Item-finding rows
========================

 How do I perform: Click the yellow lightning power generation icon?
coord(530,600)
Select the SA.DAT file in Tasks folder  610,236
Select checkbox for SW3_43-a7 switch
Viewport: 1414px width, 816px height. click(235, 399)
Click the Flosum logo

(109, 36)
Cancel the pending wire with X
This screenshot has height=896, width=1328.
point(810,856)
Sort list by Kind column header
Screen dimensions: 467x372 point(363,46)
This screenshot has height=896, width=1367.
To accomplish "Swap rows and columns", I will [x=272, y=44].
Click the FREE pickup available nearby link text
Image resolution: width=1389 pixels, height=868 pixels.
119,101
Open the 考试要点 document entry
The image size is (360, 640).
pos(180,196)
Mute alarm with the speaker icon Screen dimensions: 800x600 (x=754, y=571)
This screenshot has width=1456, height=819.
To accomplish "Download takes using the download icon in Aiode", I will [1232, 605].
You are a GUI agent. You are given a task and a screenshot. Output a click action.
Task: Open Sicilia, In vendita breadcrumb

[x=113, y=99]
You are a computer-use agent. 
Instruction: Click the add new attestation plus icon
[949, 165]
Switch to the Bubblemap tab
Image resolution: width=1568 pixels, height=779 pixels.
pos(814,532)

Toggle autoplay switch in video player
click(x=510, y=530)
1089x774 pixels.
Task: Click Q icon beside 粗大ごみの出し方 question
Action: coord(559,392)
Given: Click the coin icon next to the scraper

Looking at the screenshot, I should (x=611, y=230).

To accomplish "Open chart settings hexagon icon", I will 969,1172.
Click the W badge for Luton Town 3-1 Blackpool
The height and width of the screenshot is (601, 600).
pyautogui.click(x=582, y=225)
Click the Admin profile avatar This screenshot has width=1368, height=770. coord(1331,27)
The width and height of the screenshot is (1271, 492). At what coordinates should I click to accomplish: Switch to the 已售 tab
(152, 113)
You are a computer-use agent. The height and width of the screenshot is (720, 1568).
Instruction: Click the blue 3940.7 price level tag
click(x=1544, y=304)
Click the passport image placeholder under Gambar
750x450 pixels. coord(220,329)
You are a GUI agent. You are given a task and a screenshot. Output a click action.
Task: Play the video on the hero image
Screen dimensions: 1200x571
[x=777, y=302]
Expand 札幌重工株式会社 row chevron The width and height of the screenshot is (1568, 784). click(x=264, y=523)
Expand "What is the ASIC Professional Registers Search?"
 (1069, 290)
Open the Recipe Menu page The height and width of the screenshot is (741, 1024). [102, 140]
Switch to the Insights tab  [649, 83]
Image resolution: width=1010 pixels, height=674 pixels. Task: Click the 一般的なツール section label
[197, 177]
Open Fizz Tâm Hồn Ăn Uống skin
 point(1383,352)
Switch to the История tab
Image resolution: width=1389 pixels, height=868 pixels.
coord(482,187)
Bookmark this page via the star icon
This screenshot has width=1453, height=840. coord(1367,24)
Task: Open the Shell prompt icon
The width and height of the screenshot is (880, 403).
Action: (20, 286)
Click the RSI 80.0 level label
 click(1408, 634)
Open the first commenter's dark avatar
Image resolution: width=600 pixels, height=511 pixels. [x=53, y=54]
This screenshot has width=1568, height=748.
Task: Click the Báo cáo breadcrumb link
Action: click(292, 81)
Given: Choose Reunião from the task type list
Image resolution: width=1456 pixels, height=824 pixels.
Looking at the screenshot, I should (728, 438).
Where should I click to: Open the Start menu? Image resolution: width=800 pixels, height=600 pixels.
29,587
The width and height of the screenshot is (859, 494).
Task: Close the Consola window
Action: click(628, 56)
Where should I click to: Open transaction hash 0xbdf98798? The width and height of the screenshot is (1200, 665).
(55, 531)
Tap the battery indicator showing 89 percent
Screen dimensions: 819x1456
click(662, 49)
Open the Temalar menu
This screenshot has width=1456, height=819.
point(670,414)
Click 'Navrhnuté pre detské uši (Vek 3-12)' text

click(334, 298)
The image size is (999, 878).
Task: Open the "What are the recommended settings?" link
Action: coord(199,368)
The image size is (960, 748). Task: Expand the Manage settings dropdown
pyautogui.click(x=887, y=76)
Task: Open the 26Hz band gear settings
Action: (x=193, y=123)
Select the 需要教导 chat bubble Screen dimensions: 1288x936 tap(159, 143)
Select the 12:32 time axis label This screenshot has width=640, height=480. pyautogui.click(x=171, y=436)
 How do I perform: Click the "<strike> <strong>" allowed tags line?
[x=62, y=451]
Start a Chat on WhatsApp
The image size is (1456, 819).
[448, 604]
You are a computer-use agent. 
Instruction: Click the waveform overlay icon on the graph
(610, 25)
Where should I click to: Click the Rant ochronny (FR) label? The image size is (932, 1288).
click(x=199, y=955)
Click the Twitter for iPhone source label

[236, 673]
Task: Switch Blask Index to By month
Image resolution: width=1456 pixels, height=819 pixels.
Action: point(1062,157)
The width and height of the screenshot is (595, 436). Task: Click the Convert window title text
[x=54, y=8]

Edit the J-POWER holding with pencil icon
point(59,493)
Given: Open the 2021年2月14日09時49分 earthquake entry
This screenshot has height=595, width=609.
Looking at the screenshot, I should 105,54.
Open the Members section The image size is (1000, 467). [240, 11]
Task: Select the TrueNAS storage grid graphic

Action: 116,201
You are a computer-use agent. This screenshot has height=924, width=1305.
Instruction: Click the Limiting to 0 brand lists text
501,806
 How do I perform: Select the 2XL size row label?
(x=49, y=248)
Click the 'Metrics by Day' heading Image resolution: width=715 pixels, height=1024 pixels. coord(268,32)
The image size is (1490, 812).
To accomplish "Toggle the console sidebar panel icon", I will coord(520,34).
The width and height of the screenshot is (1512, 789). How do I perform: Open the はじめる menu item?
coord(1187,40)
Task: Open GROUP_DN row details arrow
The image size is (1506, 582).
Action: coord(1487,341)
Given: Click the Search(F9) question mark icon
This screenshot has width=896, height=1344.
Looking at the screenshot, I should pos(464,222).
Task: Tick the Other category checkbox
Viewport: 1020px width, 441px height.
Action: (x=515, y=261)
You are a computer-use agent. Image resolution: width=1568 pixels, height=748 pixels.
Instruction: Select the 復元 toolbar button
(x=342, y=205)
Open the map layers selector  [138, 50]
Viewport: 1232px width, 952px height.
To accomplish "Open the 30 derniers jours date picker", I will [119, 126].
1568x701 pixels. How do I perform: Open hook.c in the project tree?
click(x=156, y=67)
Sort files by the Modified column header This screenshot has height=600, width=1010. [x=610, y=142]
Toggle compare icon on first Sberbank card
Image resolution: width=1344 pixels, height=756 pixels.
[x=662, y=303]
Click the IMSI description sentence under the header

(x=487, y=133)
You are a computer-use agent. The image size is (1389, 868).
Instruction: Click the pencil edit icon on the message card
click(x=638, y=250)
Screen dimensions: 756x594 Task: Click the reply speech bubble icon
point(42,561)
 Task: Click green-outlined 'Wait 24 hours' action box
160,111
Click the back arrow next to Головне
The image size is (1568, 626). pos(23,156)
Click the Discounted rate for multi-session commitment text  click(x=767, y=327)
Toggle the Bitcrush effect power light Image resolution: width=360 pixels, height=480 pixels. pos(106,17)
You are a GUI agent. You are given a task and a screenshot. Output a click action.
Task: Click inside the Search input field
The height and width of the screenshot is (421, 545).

========================

# Aim
Can you reproduce all of the rows above with "screen agent" substituted for every occurrence of "GUI agent", changing nothing else?

# Answer to this task
 How do I perform: Click the yellow lightning power generation icon?
coord(530,600)
Select the SA.DAT file in Tasks folder  610,236
Select checkbox for SW3_43-a7 switch
Viewport: 1414px width, 816px height. click(235, 399)
Click the Flosum logo

(109, 36)
Cancel the pending wire with X
This screenshot has height=896, width=1328.
point(810,856)
Sort list by Kind column header
Screen dimensions: 467x372 point(363,46)
This screenshot has height=896, width=1367.
To accomplish "Swap rows and columns", I will [x=272, y=44].
Click the FREE pickup available nearby link text
Image resolution: width=1389 pixels, height=868 pixels.
119,101
Open the 考试要点 document entry
The image size is (360, 640).
pos(180,196)
Mute alarm with the speaker icon Screen dimensions: 800x600 (x=754, y=571)
This screenshot has width=1456, height=819.
To accomplish "Download takes using the download icon in Aiode", I will [1232, 605].
You are a screen agent. You are given a task and a screenshot. Output a click action.
Task: Open Sicilia, In vendita breadcrumb

[x=113, y=99]
You are a computer-use agent. 
Instruction: Click the add new attestation plus icon
[949, 165]
Switch to the Bubblemap tab
Image resolution: width=1568 pixels, height=779 pixels.
pos(814,532)

Toggle autoplay switch in video player
click(x=510, y=530)
1089x774 pixels.
Task: Click Q icon beside 粗大ごみの出し方 question
Action: coord(559,392)
Given: Click the coin icon next to the scraper

Looking at the screenshot, I should (x=611, y=230).

To accomplish "Open chart settings hexagon icon", I will 969,1172.
Click the W badge for Luton Town 3-1 Blackpool
The height and width of the screenshot is (601, 600).
pyautogui.click(x=582, y=225)
Click the Admin profile avatar This screenshot has width=1368, height=770. coord(1331,27)
The width and height of the screenshot is (1271, 492). At what coordinates should I click to accomplish: Switch to the 已售 tab
(152, 113)
You are a computer-use agent. The height and width of the screenshot is (720, 1568).
Instruction: Click the blue 3940.7 price level tag
click(x=1544, y=304)
Click the passport image placeholder under Gambar
750x450 pixels. coord(220,329)
You are a screen agent. You are given a task and a screenshot. Output a click action.
Task: Play the video on the hero image
Screen dimensions: 1200x571
[x=777, y=302]
Expand 札幌重工株式会社 row chevron The width and height of the screenshot is (1568, 784). click(x=264, y=523)
Expand "What is the ASIC Professional Registers Search?"
 (1069, 290)
Open the Recipe Menu page The height and width of the screenshot is (741, 1024). [102, 140]
Switch to the Insights tab  [649, 83]
Image resolution: width=1010 pixels, height=674 pixels. Task: Click the 一般的なツール section label
[197, 177]
Open Fizz Tâm Hồn Ăn Uống skin
 point(1383,352)
Switch to the История tab
Image resolution: width=1389 pixels, height=868 pixels.
coord(482,187)
Bookmark this page via the star icon
This screenshot has width=1453, height=840. coord(1367,24)
Task: Open the Shell prompt icon
The width and height of the screenshot is (880, 403).
Action: (20, 286)
Click the RSI 80.0 level label
 click(1408, 634)
Open the first commenter's dark avatar
Image resolution: width=600 pixels, height=511 pixels. [x=53, y=54]
This screenshot has width=1568, height=748.
Task: Click the Báo cáo breadcrumb link
Action: click(292, 81)
Given: Choose Reunião from the task type list
Image resolution: width=1456 pixels, height=824 pixels.
Looking at the screenshot, I should (728, 438).
Where should I click to: Open the Start menu? Image resolution: width=800 pixels, height=600 pixels.
29,587
The width and height of the screenshot is (859, 494).
Task: Close the Consola window
Action: click(628, 56)
Where should I click to: Open transaction hash 0xbdf98798? The width and height of the screenshot is (1200, 665).
(55, 531)
Tap the battery indicator showing 89 percent
Screen dimensions: 819x1456
click(662, 49)
Open the Temalar menu
This screenshot has width=1456, height=819.
point(670,414)
Click 'Navrhnuté pre detské uši (Vek 3-12)' text

click(334, 298)
The image size is (999, 878).
Task: Open the "What are the recommended settings?" link
Action: coord(199,368)
The image size is (960, 748). Task: Expand the Manage settings dropdown
pyautogui.click(x=887, y=76)
Task: Open the 26Hz band gear settings
Action: (x=193, y=123)
Select the 需要教导 chat bubble Screen dimensions: 1288x936 tap(159, 143)
Select the 12:32 time axis label This screenshot has width=640, height=480. pyautogui.click(x=171, y=436)
 How do I perform: Click the "<strike> <strong>" allowed tags line?
[x=62, y=451]
Start a Chat on WhatsApp
The image size is (1456, 819).
[448, 604]
You are a computer-use agent. 
Instruction: Click the waveform overlay icon on the graph
(610, 25)
Where should I click to: Click the Rant ochronny (FR) label? The image size is (932, 1288).
click(x=199, y=955)
Click the Twitter for iPhone source label

[236, 673]
Task: Switch Blask Index to By month
Image resolution: width=1456 pixels, height=819 pixels.
Action: point(1062,157)
The width and height of the screenshot is (595, 436). Task: Click the Convert window title text
[x=54, y=8]

Edit the J-POWER holding with pencil icon
point(59,493)
Given: Open the 2021年2月14日09時49分 earthquake entry
This screenshot has height=595, width=609.
Looking at the screenshot, I should 105,54.
Open the Members section The image size is (1000, 467). [240, 11]
Task: Select the TrueNAS storage grid graphic

Action: 116,201
You are a computer-use agent. This screenshot has height=924, width=1305.
Instruction: Click the Limiting to 0 brand lists text
501,806
 How do I perform: Select the 2XL size row label?
(x=49, y=248)
Click the 'Metrics by Day' heading Image resolution: width=715 pixels, height=1024 pixels. coord(268,32)
The image size is (1490, 812).
To accomplish "Toggle the console sidebar panel icon", I will coord(520,34).
The width and height of the screenshot is (1512, 789). How do I perform: Open the はじめる menu item?
coord(1187,40)
Task: Open GROUP_DN row details arrow
The image size is (1506, 582).
Action: coord(1487,341)
Given: Click the Search(F9) question mark icon
This screenshot has width=896, height=1344.
Looking at the screenshot, I should pos(464,222).
Task: Tick the Other category checkbox
Viewport: 1020px width, 441px height.
Action: (x=515, y=261)
You are a computer-use agent. Image resolution: width=1568 pixels, height=748 pixels.
Instruction: Select the 復元 toolbar button
(x=342, y=205)
Open the map layers selector  [138, 50]
Viewport: 1232px width, 952px height.
To accomplish "Open the 30 derniers jours date picker", I will [119, 126].
1568x701 pixels. How do I perform: Open hook.c in the project tree?
click(x=156, y=67)
Sort files by the Modified column header This screenshot has height=600, width=1010. [x=610, y=142]
Toggle compare icon on first Sberbank card
Image resolution: width=1344 pixels, height=756 pixels.
[x=662, y=303]
Click the IMSI description sentence under the header

(x=487, y=133)
You are a computer-use agent. The image size is (1389, 868).
Instruction: Click the pencil edit icon on the message card
click(x=638, y=250)
Screen dimensions: 756x594 Task: Click the reply speech bubble icon
point(42,561)
 Task: Click green-outlined 'Wait 24 hours' action box
160,111
Click the back arrow next to Головне
The image size is (1568, 626). pos(23,156)
Click the Discounted rate for multi-session commitment text  click(x=767, y=327)
Toggle the Bitcrush effect power light Image resolution: width=360 pixels, height=480 pixels. pos(106,17)
You are a screen agent. You are given a task and a screenshot. Output a click action.
Task: Click inside the Search input field
The height and width of the screenshot is (421, 545).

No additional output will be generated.